Finished Robot Minefield assembly conversion. Total time to do the conversion, remembering I had other things going on, was one week. Very positive experience. I had a couple issues to work out.

 

You can find the BASIC and C version, or the Assebmly version on github.

Most issues were in the computer AI, and most of the time spent coding was working on the computer AI. No real surprise since there is a lot of logic there, compared to the rest of the code.

The big issue I had was only one robot was being updated when playing the game. Turns out the issue was that not all the robots where being initialized correctly. I initialized 4 robots, but only the first robotxy array was being populated. I had not incremented the index. Using leay -1,y would have been fine, but never actually initializing Y to anything was a no no.

Then there was the fact the robots kept thinking the player was in the opposite direction. That was a matter of confusing the BNE instructions usage of the Z flag. I kept thinking if it branches, Z should be 1.
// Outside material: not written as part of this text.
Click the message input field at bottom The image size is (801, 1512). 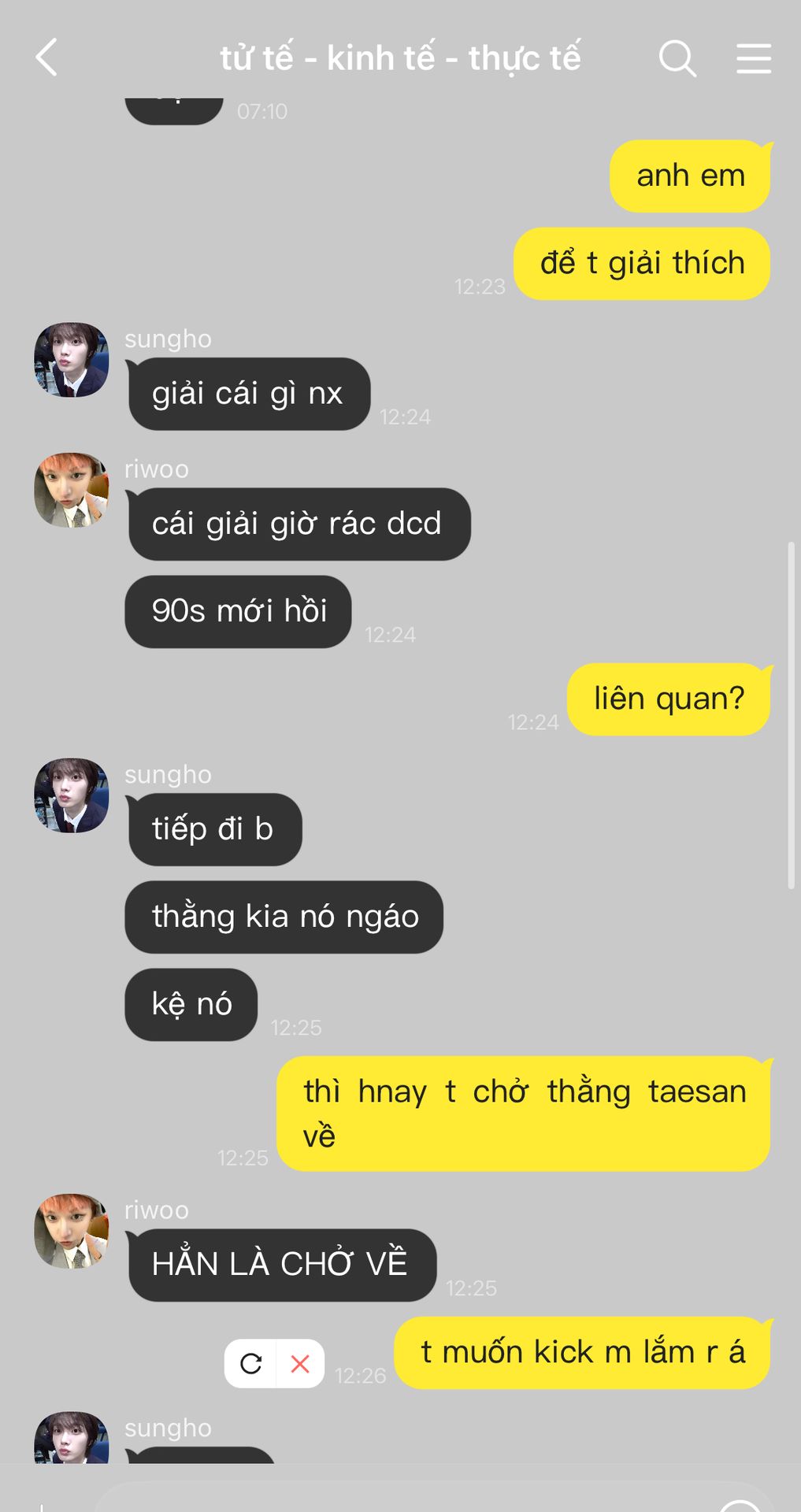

I had to solve these issues by creating small programs in EDTASM6309, which is a modified version if EDTASM. EDTASM6309 runs on the Coco3 using 80x24 mode, instead of the regular 32x16 mode. Big difference when writing source. But it was still painful using the line editor. I almost couldn't imagine anyone being able to sit down and write a huge program without writing it out on paper first!
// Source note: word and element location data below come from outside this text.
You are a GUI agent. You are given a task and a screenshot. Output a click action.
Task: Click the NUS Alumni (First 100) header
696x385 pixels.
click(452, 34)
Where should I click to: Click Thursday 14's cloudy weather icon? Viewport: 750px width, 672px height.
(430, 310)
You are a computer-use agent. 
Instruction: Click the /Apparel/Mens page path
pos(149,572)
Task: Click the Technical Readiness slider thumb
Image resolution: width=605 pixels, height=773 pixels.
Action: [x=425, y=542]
Final size information. Source total was 26K. Assembled binary 1654 bytes. Not too bad. I wasn't targeting any particular size. 26K down to 1.6K is pretty neat to see.
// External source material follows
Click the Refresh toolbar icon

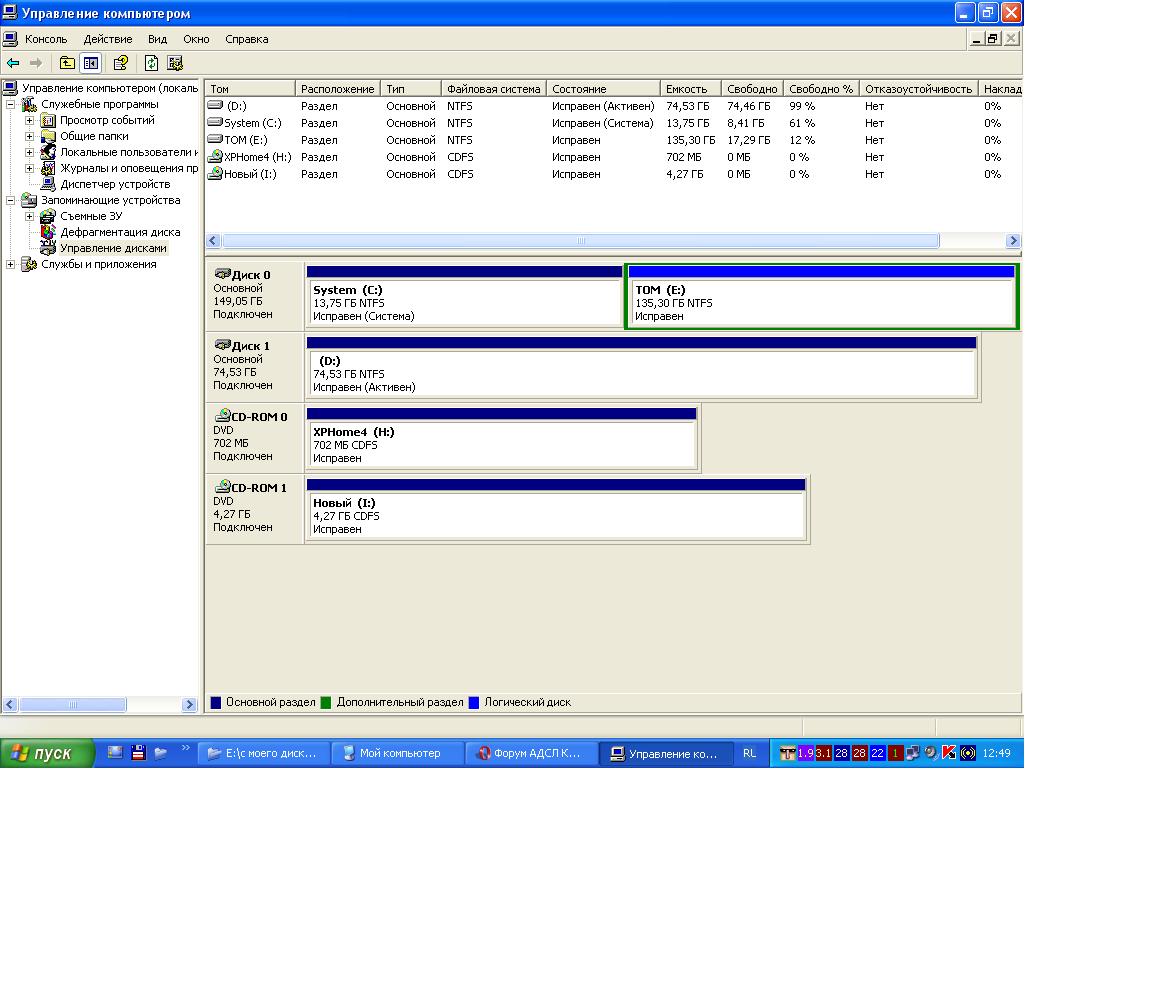(x=151, y=63)
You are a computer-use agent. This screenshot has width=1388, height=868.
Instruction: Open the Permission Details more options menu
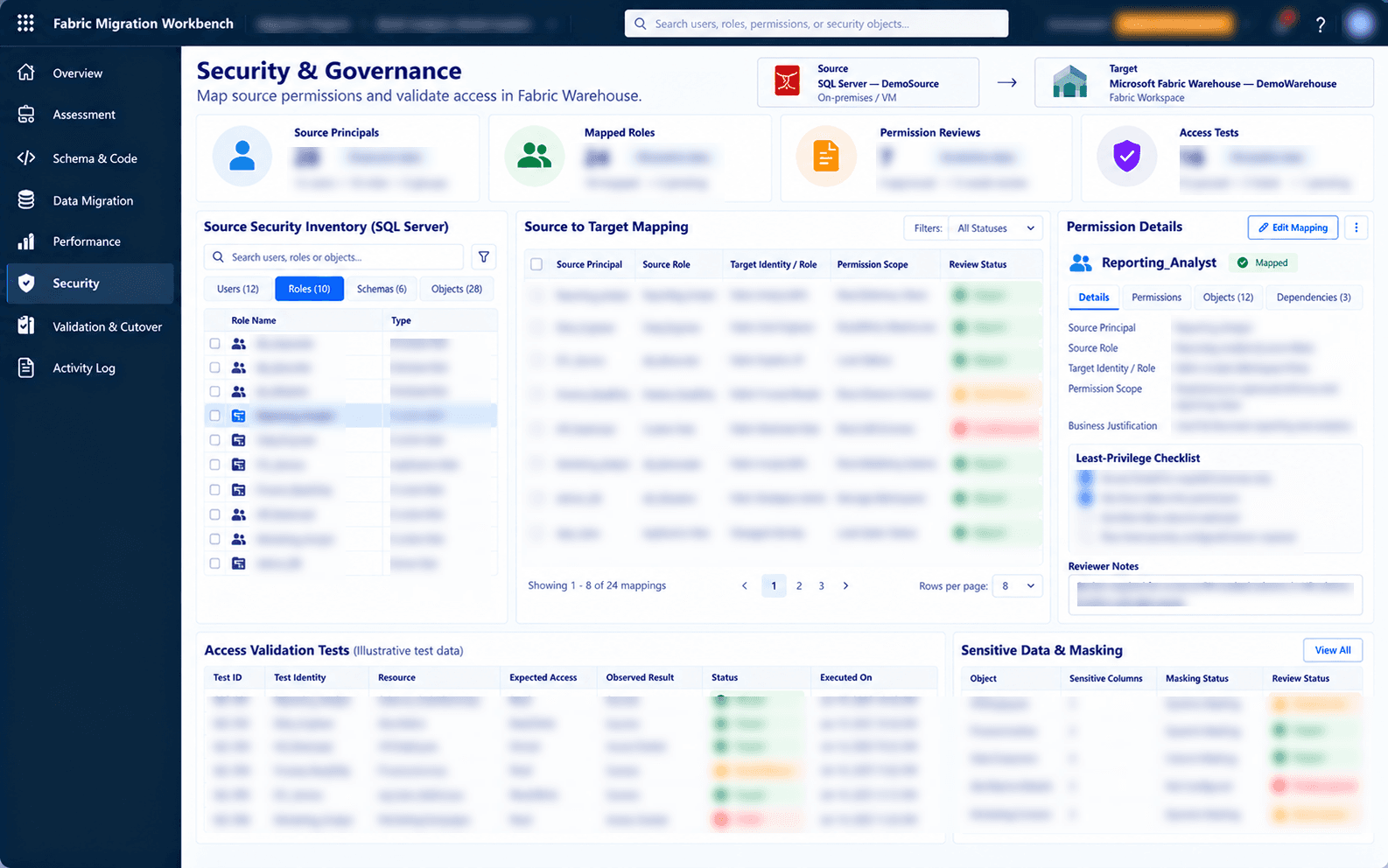pyautogui.click(x=1356, y=228)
$ ls -l robot2.asm random.asm text.asm robot2.bin
17067 Mar 19 01:01 robot2.asm
 3027 Mar 15 14:17 random.asm
 5991 Mar 18 00:53 text.asm
 1654 Mar 19 01:02 robot2.bin

Screen shot of final below shows I took the liberty of increasing the size of the minefield to the entire width of the screen. The reason the BASIC version had such a small minefield was for speed. BASIC was just not fast enough to draw a large field.

Playing it feels a little like Rogue. The way the robots will not move until you do is just like how monsters in Rogue did. Also, quite by accident, the to dismiss a message is how it is done in Rogue. I kinda gives me an idea to try to make a Rogue like. I'll have to think about it a little.

What's next? This was a great exercise learning assembly, and learn a lot I did. I may convert this game to C next, just to go full circle. I'd also like to play around with a graphics screen. Maybe the 256x192 2 color or 128x96 4 color (would be neat to have it run on the MC-10). Not quite ready to jump into the 320x192 16 color mode of the Coco3 yet. There's some bank switching to deal with, and I'd really want to spend some time on creating some graphics for a good game.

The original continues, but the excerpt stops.